At a computer fair Sunday, I came across an enclosure for a HD with a USB 2.0 and 2 firewire interfaces, bought it and thought I'd give it a try on the x86_64 9.2 laptop with a spare 120G I only discovered I had when swapping out the mobo on the Mandrake box and after I went out and bought a 160G. * added "alias block-major-8 usb-storage" to /etc/modprobe.conf. * fdisk /dev/uba and setup 2 partitions Device Boot Start End blocks ID System /dev/uba1 * 1 14752 118495408+ 83 Linux /dev/uba2 14753 14945 1550272+ 82 Linux swap/Solaris mkreiserfs /dev/uba1 mount /dev/uba1 /UBA1 swapon /dev/uba2 # hdparm -Tt /dev/uba1 /dev/uba1: Timing cached reads: 2000 MB in 2.00 seconds = 998.65 MB/sec Timing buffered disk reads: 2 MB in 3.37 seconds = 608.53 kB/sec The Internal laptop 40G HD =========================== # hdparm -Tt /dev/hda1 /dev/hda1: Timing cached reads: 1672 MB in 2.00 seconds = 835.29 MB/sec Timing buffered disk reads: 78 MB in 3.00 seconds = 26.00 MB/sec Copied a directory to /UBA1 and it's OK. I may try sometime to install Mandrake 10.1 Official (9.2 would be fine if only it would install) on another USB HD and give it a try to see how it works on the laptop. Hope this helps anyone contemplating such a move. Regards Sid. -- Sid Boyce .... Hamradio G3VBV and keen Flyer =====LINUX ONLY USED HERE=====
On Mon, 2004-11-08 at 00:43 +0000, Sid Boyce wrote:
* added "alias block-major-8 usb-storage" to /etc/modprobe.conf
Excuse me but what is the advantage of adding "alias block-major-8 usb-storage" to /etc/modprobe.conf. I have used a couple of usb hd setups (with and without subfs) on SuSE9.2 and I never added anything to /etc/modprobe.conf TIA James
James PEARSON wrote:
On Mon, 2004-11-08 at 00:43 +0000, Sid Boyce wrote:
* added "alias block-major-8 usb-storage" to /etc/modprobe.conf
Excuse me but what is the advantage of adding "alias block-major-8 usb-storage" to /etc/modprobe.conf.

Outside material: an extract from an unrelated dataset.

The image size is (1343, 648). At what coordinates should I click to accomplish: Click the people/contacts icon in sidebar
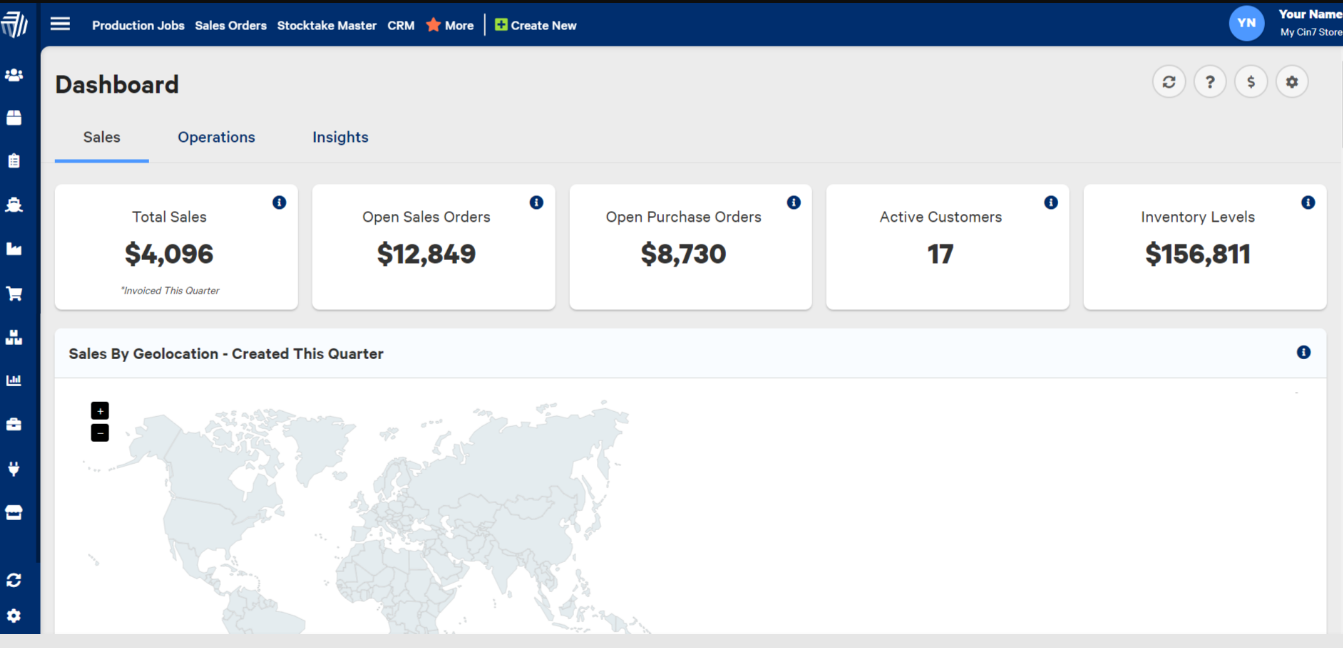coord(14,75)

I have used a couple of usb hd setups (with and without subfs) on SuSE9.2 and I never added anything to /etc/modprobe.conf
TIA James
I had to do that so the usb-storage module would load at boot. I have also seen "alias block-major-8 sd_mod", but that doesn't see my usb-storage device as /dev/sda1. perhaps it's the kernel.org kernels I'm using which see it as /dev/uba1. Regards Sid. -- Sid Boyce .... Hamradio G3VBV and keen Flyer =====LINUX ONLY USED HERE=====
participants (2)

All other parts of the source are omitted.